Please read Matthew 21:12-17 Click here to read this passage onlineA couple of days ago, Susanna and I and about eight thousand others attended the Rock & Worship Road Show at the Tacoma dome, one evening, six bands. It was a fun night of Christian music and celebration as we along with the multitude sang and danced our way through the evening as each musical group in procession, brought their own unique sound to the stage. The crowd was alive. The room was electric.
I caught myself at one point in the evening though looking around the arena at all the people worshiping, dancing and singing and wondering, “where do all these people go when the music stops, and the crowds disperse?” “How will these people go back to their jobs, and schools and homes and live for Jesus.” “How will they impact their world for Christ?”
On the heels of his triumphant entry into Jerusalem, after all the loud shouts of “Hosanna in the highest”, after the crowds and processional, palm branches and cloaks; Jesus enters the temple courts, and causes quite a ruckus.
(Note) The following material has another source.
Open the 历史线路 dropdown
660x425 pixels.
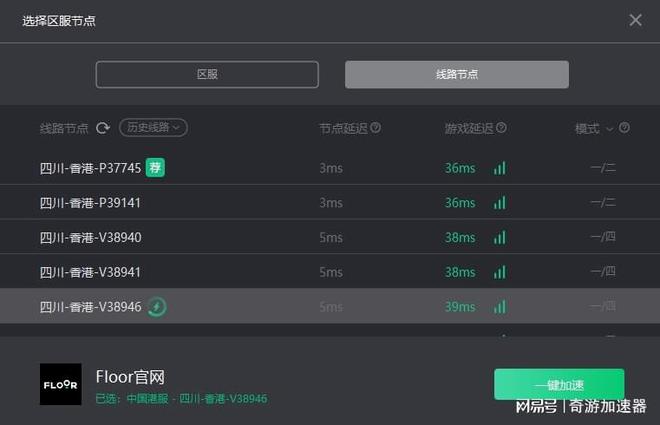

But this is not the passive, restrained and docile Jesus we like to imagine. In this sequence, he’s no namby-pamby, weak-willed tutor. Rather, this scene captures in slow motion and vivid detail, a glimpse of God’s wrath, the greed and depravity of man, and the blessed mercy of the One who heals. As Jesus moves through the temple court, healing the blind, restoring the lame, children shout their praises to him. In the same moment, the chief priests and the teachers of the law become filled with indignation and conspire to silence him.
Jennie and I got an email today from a friend of ours who teaches at an east coast seminary. On this day, he was going to be preaching in a small church nearby his home. His sermon was on Jesus’ triumphal entry into Jerusalem and he included his sermon notes in the email. Upon reading them, I began to see more clearly the distinction between the Admirers and Followers of Christ. Why many, as consumers praise him, but few take up their cross daily and follow him in complete obedience and surrender. Admirer’s are critics, unattached and carefree. “Yet a time is coming and has now come,” Jesus states, “when the true worshipers will worship the Father in spirit and truth, for they are the kind of worshipers the Father seeks. God is spirit, and his worshipers must worship in spirit and in truth." John 4:23 & 24.
Jesus isn’t looking for more Admirer’s, he’s looking for disciples. For those willing to lay it all on the line and follow him, wherever he may go, whatever the cost. He’s looking for those who will trust and obey, long after the music stops and the crowds disperse.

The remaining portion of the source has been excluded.